#### The input:
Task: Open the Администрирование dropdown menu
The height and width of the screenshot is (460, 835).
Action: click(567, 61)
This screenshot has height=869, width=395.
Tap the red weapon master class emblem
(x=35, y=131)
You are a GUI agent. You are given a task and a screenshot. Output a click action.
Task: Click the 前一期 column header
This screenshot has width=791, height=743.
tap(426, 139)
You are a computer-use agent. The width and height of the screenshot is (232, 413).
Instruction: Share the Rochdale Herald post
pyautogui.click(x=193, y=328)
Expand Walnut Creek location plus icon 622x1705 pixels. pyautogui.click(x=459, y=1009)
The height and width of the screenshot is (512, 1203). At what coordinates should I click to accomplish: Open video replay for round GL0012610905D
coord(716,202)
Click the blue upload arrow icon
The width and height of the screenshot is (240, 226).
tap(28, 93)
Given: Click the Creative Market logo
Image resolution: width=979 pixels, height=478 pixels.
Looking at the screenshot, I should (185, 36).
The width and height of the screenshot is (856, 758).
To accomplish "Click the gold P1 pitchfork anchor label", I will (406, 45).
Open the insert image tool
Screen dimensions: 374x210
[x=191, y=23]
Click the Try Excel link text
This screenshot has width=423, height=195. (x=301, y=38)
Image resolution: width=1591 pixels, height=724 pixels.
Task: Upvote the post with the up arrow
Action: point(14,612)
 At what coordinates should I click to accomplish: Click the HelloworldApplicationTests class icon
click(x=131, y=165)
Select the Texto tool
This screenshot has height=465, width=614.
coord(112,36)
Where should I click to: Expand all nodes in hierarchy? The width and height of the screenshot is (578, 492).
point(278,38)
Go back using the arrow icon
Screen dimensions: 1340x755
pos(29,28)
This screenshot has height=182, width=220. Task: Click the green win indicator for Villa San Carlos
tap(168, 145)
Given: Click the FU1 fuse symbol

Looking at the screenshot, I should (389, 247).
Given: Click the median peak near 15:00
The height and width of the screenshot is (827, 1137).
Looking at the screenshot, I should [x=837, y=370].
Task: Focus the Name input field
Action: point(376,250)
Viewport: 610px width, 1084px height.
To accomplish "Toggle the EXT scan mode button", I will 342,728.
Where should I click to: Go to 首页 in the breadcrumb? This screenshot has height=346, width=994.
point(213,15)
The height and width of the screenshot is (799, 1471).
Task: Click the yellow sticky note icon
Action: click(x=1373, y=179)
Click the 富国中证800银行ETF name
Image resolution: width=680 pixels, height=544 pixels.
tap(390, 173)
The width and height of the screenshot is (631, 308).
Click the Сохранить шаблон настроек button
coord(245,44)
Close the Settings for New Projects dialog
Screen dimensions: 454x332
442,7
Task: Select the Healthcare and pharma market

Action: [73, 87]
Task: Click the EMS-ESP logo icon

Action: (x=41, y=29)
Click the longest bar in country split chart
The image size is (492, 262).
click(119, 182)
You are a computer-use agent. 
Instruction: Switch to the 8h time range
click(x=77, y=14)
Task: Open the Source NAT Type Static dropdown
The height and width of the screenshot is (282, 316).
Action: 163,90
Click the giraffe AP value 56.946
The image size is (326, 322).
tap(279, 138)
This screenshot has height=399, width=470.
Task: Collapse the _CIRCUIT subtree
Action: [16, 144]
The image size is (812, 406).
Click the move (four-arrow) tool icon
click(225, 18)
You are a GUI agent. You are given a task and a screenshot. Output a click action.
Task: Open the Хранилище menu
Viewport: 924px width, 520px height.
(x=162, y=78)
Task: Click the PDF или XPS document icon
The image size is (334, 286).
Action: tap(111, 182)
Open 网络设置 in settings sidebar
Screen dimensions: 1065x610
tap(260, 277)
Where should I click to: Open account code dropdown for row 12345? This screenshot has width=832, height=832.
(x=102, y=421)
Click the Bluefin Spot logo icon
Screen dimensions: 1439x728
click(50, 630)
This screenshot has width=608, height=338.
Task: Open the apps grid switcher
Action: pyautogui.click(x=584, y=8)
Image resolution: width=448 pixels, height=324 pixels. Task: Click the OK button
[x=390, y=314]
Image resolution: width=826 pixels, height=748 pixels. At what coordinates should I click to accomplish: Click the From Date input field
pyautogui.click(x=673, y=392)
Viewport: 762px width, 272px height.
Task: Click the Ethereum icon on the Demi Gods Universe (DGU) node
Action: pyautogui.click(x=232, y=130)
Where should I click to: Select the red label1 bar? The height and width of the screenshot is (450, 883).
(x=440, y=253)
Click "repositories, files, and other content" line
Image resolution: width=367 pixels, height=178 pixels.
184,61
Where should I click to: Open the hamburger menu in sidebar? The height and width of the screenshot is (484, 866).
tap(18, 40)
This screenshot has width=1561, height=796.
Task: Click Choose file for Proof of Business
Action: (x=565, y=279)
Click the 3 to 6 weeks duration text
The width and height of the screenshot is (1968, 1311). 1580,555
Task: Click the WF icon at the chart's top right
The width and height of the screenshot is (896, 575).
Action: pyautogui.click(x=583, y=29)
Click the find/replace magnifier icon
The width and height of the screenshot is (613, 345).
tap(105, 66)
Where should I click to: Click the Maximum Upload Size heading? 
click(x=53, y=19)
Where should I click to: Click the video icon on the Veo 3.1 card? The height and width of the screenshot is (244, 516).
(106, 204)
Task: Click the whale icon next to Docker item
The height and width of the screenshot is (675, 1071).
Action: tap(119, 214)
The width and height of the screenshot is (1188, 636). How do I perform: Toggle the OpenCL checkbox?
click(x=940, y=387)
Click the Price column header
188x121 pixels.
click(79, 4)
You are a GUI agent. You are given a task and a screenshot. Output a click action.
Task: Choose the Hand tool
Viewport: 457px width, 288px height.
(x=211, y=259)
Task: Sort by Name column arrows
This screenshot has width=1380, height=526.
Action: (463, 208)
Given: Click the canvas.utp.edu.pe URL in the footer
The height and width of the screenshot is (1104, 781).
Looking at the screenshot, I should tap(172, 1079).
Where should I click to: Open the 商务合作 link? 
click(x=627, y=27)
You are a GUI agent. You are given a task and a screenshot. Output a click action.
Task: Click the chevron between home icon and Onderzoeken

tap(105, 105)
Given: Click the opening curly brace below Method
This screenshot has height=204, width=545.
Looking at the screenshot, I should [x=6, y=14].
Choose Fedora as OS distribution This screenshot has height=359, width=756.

#### The task:
Look through the material above and print exactly the lines from the one containing "Viewport: 924px width, 520px height." to the one containing "Click the Bluefin Spot logo icon", both included, and nothing more.

#### Completed exercise:
Viewport: 924px width, 520px height.
(x=162, y=78)
Task: Click the PDF или XPS document icon
The image size is (334, 286).
Action: tap(111, 182)
Open 网络设置 in settings sidebar
Screen dimensions: 1065x610
tap(260, 277)
Where should I click to: Open account code dropdown for row 12345? This screenshot has width=832, height=832.
(x=102, y=421)
Click the Bluefin Spot logo icon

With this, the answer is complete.